Copy each of the following items word for word, leaving out the pictures.

[start of INPUT ROWS]

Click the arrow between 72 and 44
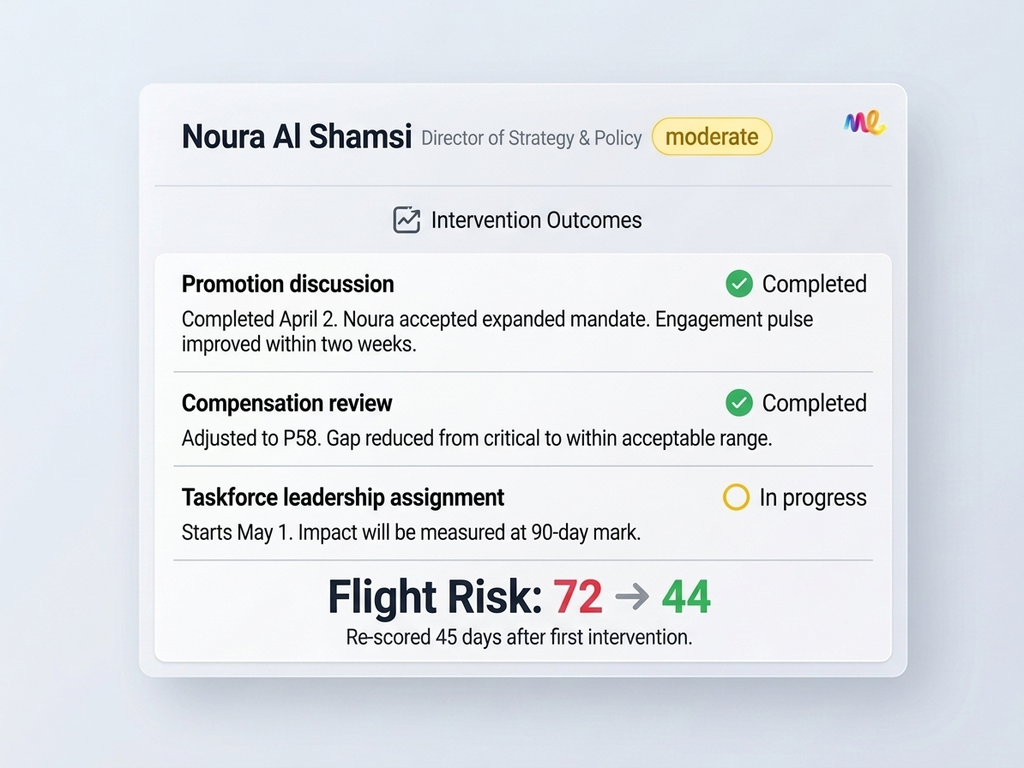point(632,598)
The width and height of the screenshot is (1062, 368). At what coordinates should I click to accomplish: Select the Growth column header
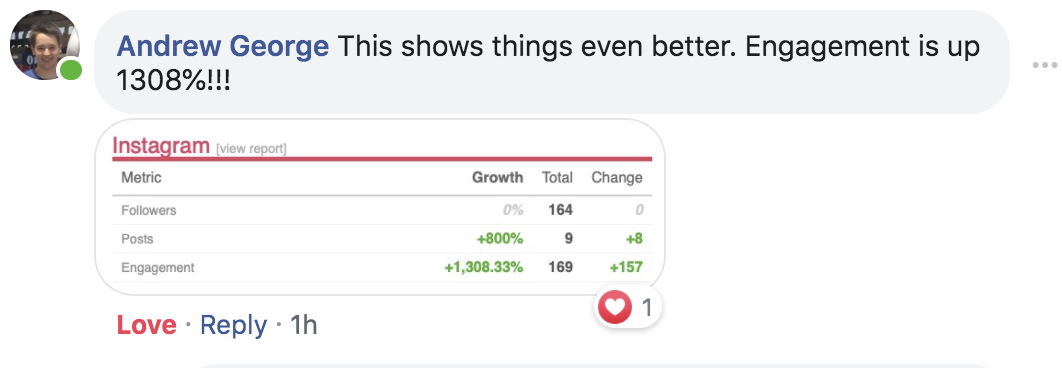coord(497,178)
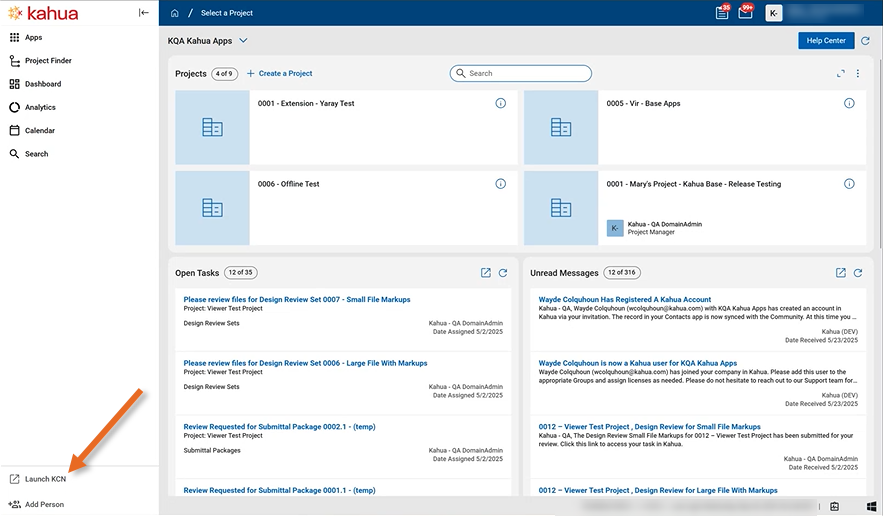Open the messages envelope icon
This screenshot has width=883, height=516.
[x=745, y=13]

[end of INPUT ROWS]

== EXERCISE SOLUTION ==
Click the arrow between 72 and 44
point(632,598)
The width and height of the screenshot is (1062, 368). At what coordinates should I click to accomplish: Select the Growth column header
coord(497,178)
Open the messages envelope icon
This screenshot has width=883, height=516.
[x=745, y=13]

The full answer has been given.